◆ 练习 A ◆
请把下面这段谈足球商业比赛的节选文字中的一部分再写一遍：从含有“5月份,中国国家队要在北京接”的字句开始，到“员打商业比赛又将如何解释呢?”为止。写时把其中的“甲A联赛”改成“全国联赛”。

────────────────────────────────────────

单就一场比赛的经济效益而言,我们所谓的职业联赛,其广告收入、门票收入远不如一场友谊赛性质的商业比赛,这种奇怪的现象就已反映了足球市场的不规范。遗憾的是,中国足协对商业比赛的控制又显得缺乏力度。今年3月,足协的一位官员称,1995年的商业比赛过多,1996年将有所控制。一个月后,足协官员又称,今年的商业比赛规模将与去年持平。事实上,人们有理由怀疑,能从每场商业比赛中拿走40万元管理费的中国足协是否真正愿意减少商业比赛的数量。去年8月,乌拉圭佩纳罗尔队访华,中国足协称之为1995年最后的一场商业比赛。但是,这“最后”之后又来了哥伦比亚队和韩国大宇队。
5月份,中国国家队要在北京接连打两场商业比赛后再赶往荷兰与荷兰国家队交手。这样看来,甲A联赛第6、第7、第8轮的比赛势必会受到不同程度的影响。
中国足协副秘书长张吉龙先生说,国外足球的先进经验表明,提高足球水平以本国联赛为本,如果商业比赛呈无限制的发展状态,势必影响我们正在进行的代表中国最高水平的甲A联赛。然而,抽调国家队队员打商业比赛又将如何解释呢?

────────────────────────────────────────

◆ 练习 B ◆
从下面的数据中提取所有含有字符串“height”的行，并逐行照抄。匹配时区分大小写。

◆ 所给数据 ◆
────────────────────────────────────────

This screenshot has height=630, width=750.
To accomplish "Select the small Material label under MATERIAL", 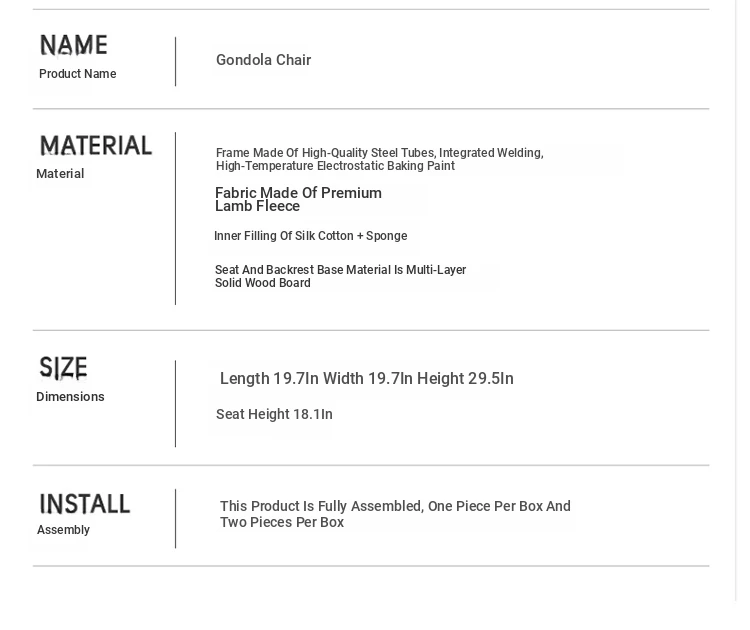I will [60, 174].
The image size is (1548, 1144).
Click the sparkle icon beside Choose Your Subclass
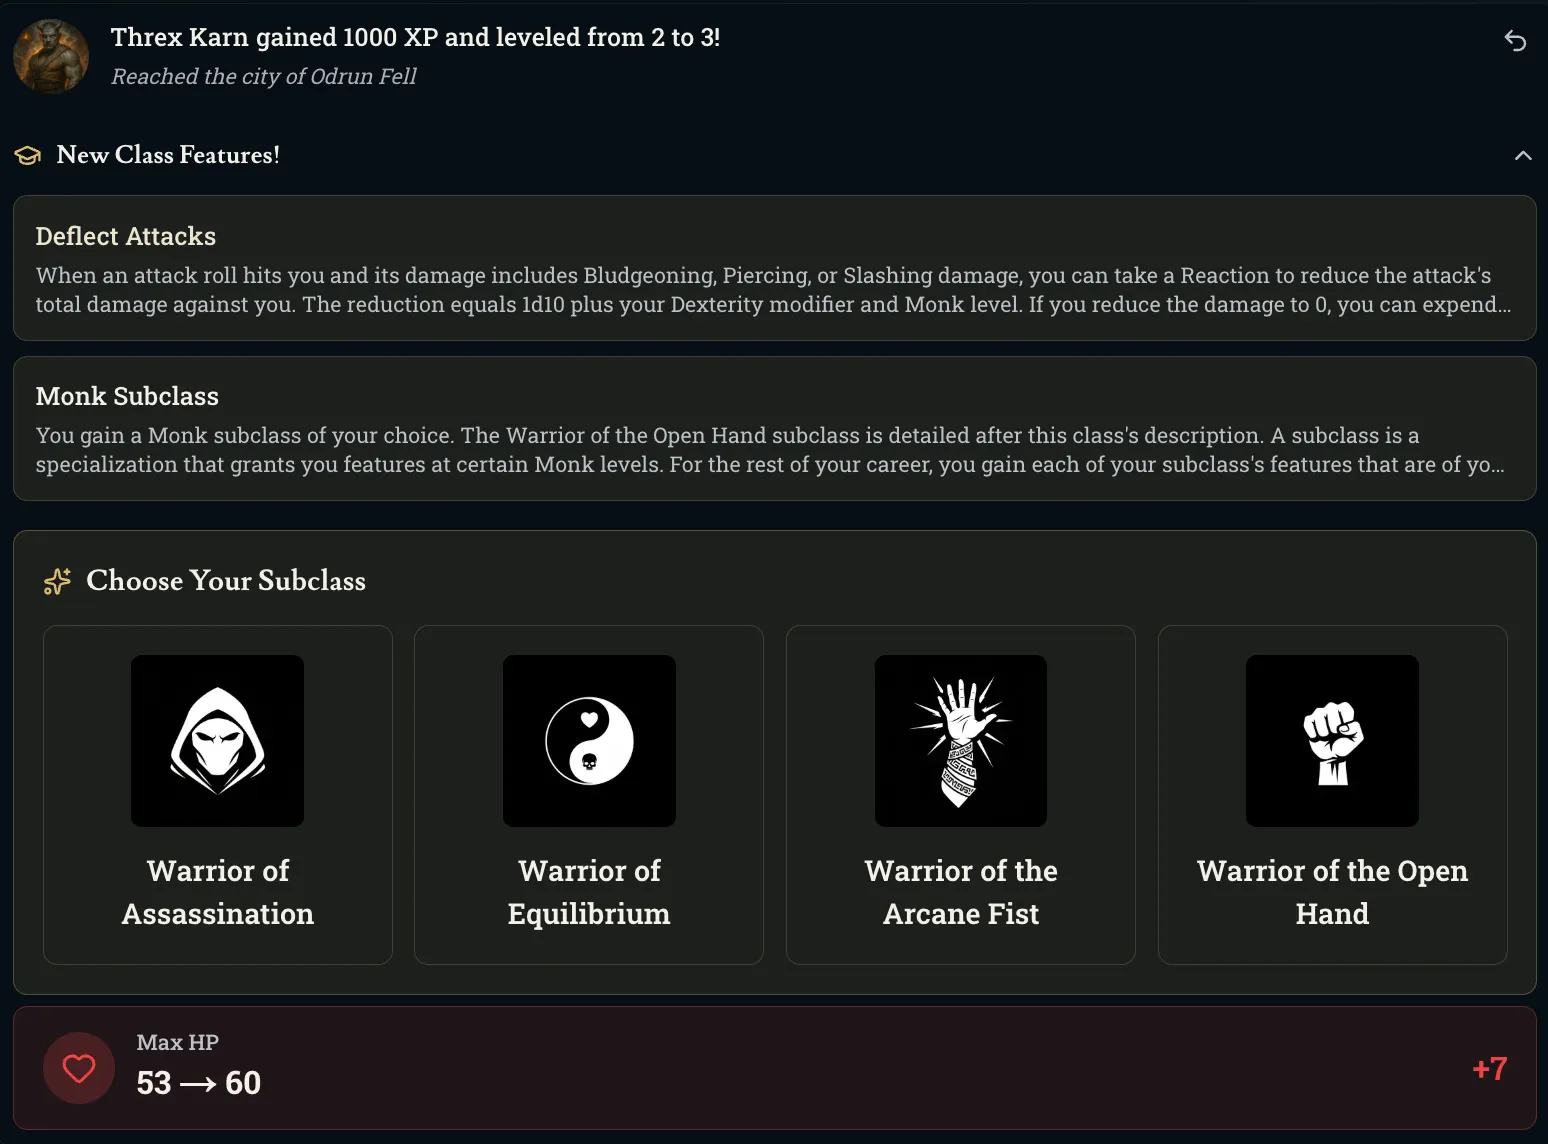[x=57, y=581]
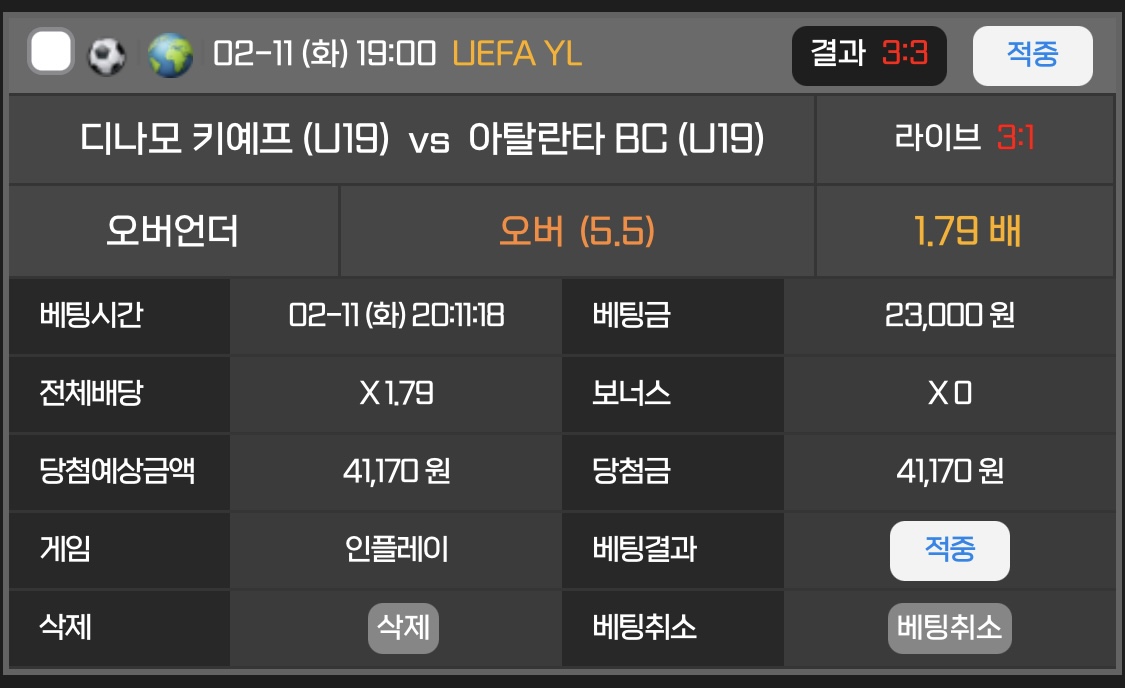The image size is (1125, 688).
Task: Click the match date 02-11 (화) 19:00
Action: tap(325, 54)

────────────────────────────────────────

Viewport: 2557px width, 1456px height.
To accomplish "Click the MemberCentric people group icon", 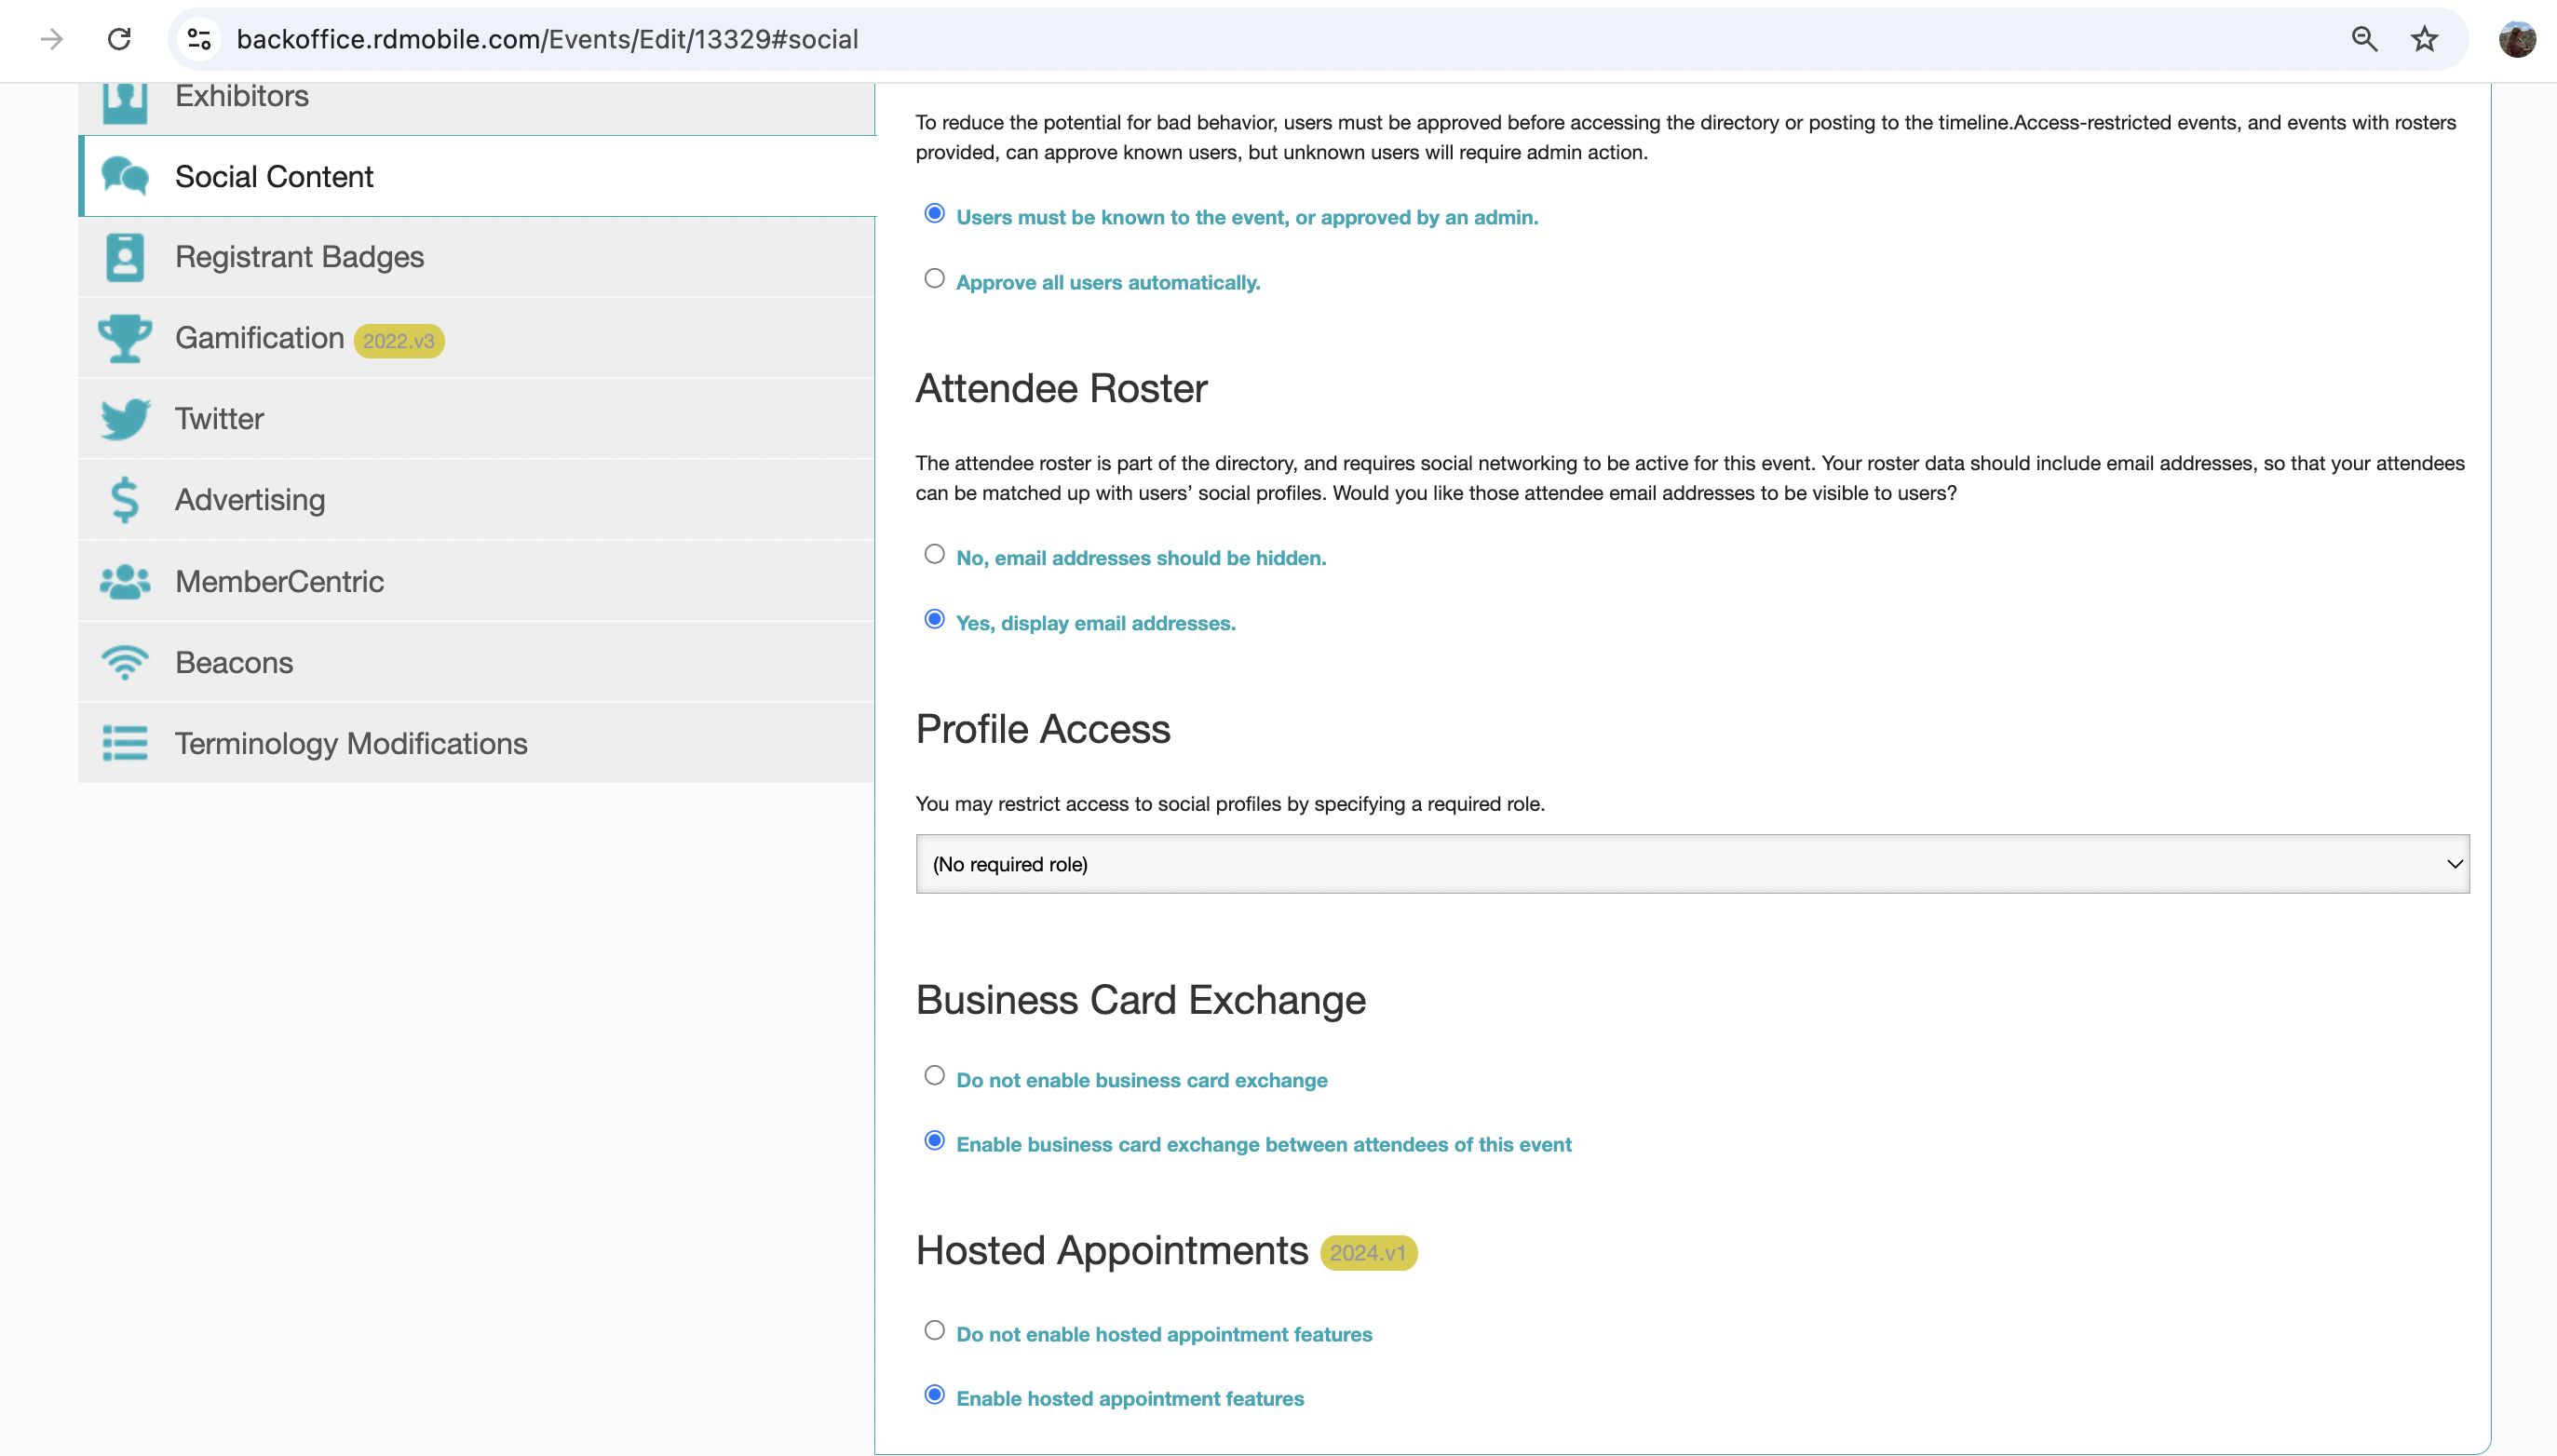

────────────────────────────────────────

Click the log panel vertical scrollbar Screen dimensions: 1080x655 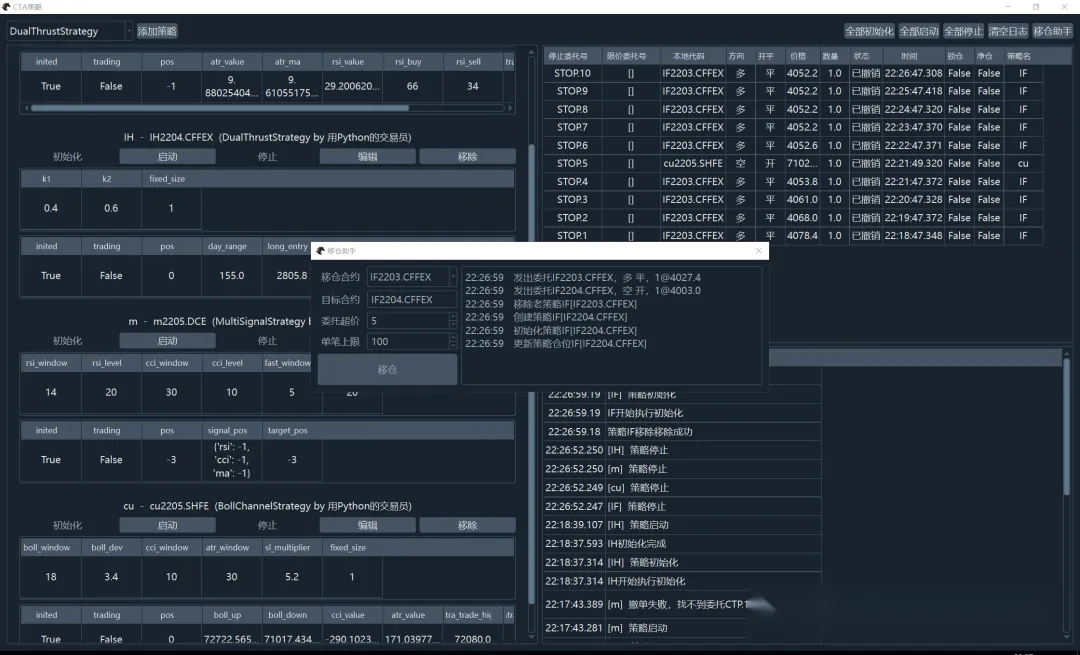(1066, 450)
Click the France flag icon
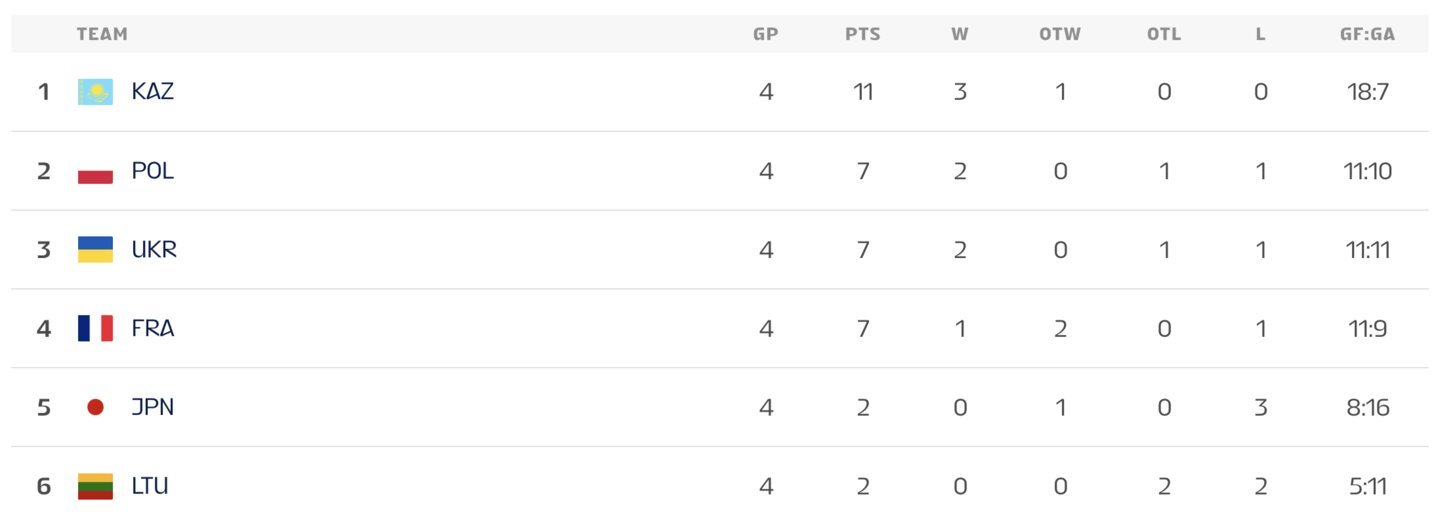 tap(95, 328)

────────────────────────────────────────

◆ 练习答案 A ◆
5月份,中国国家队要在北京接连打两场商业比赛后再赶往荷兰与荷兰国家队交手。这样看来,全国联赛第6、第7、第8轮的比赛势必会受到不同程度的影响。
中国足协副秘书长张吉龙先生说,国外足球的先进经验表明,提高足球水平以本国联赛为本,如果商业比赛呈无限制的发展状态,势必影响我们正在进行的代表中国最高水平的全国联赛。然而,抽调国家队队员打商业比赛又将如何解释呢?

◆ 练习答案 B ◆
This screenshot has height=630, width=750.
Viewport: 2557px width, 1456px height.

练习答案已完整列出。